Le ministère estime que «ces pratiques induisent en erreur l’opinion publique nationale et internationale et portent atteinte à l’esprit même de l’État de droit basé sur l’équation entre exercice des droits et respect des obligations». Et de rappeler qu’«en sa qualité, le département gouvernemental responsable de la gestion des procédures relatives au statut juridique des associations se réserve le droit de mettre en application les procédures juridiques et judiciaires à l’encontre de ces instances qui enfreignent la loi».
Cette charge de l’Intérieur intervient une semaine après le réquisitoire fait par Abdellatif Ouahbi, ministre de la Justice, contre les associations de défense des biens publics qui estent en justice les présidents des communes. A la chambre des Conseillers, Abdellatif Ouahbi avait estimé, mardi dernier, que certaines ONG n’ont même pas la qualité juridique requise pour mener une telle action devant la justice. Et de promettre que son ministère prépare un amendement au code de procédure pénale visant à mettre la compétence du dépôt de plaintes envers les élus exclusivement entre les mains du ministère de l’Intérieur.
Au lendemain de ces menaces, le gouvernement Akhannouch a tenu à temporiser l’empressement du ministre de la Justice. «C’est prématuré d’arriver à cette étape.

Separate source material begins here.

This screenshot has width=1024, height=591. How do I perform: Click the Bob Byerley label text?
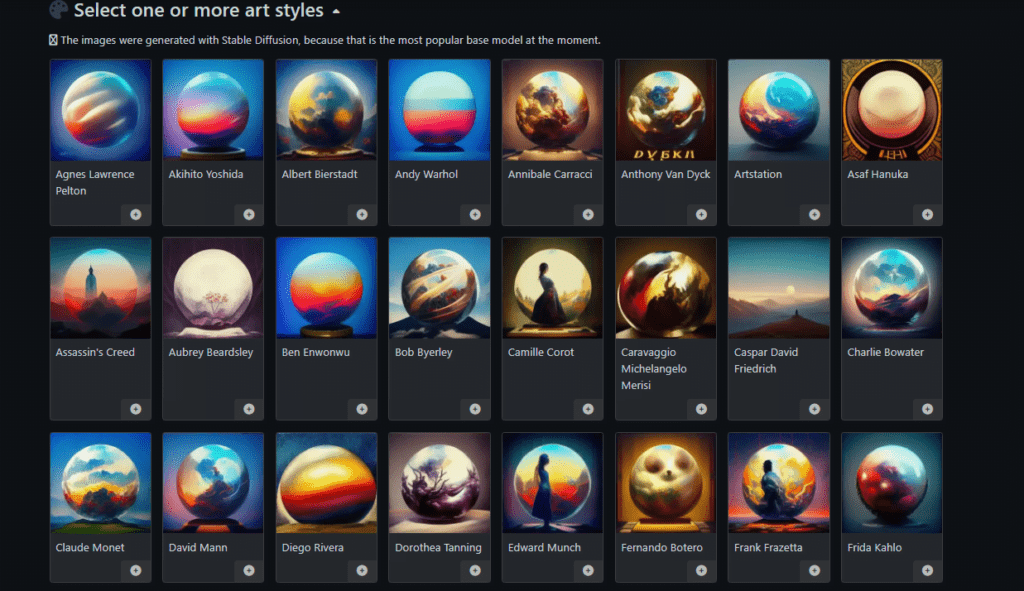424,352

Il y a d’abord un ensemble de voies de ratification, y compris le conseil de gouvernement et le Parlement», avait indiqué jeudi, lors d’un point de presse, le ministre délégué chargé des Relations avec le Parlement, porte-parole du gouvernement, Mustapha Baïtas. La question qui se pose dès lors serait de savoir pourquoi l’Intérieur fait preuve d’un tel empressement. La reddition des comptes, principe auquel adhère une majorité de Marocains, majeurs et vaccinés, ne doit nullement prendre le pli d’une quelconque plasticité. Sans quoi, la situation du pays, déjà liquide, risque de déraper…
Un sit-in de l’AMPBP
L’Association marocaine de protection des biens publics (AMPBP) vient d’apporter une fois de plus réponse aux tentatives du ministre de la Justice qui veut faire interdire aux ONG la saisie du parquet dans les affaires de dilapidation des deniers publics par les présidents des communes.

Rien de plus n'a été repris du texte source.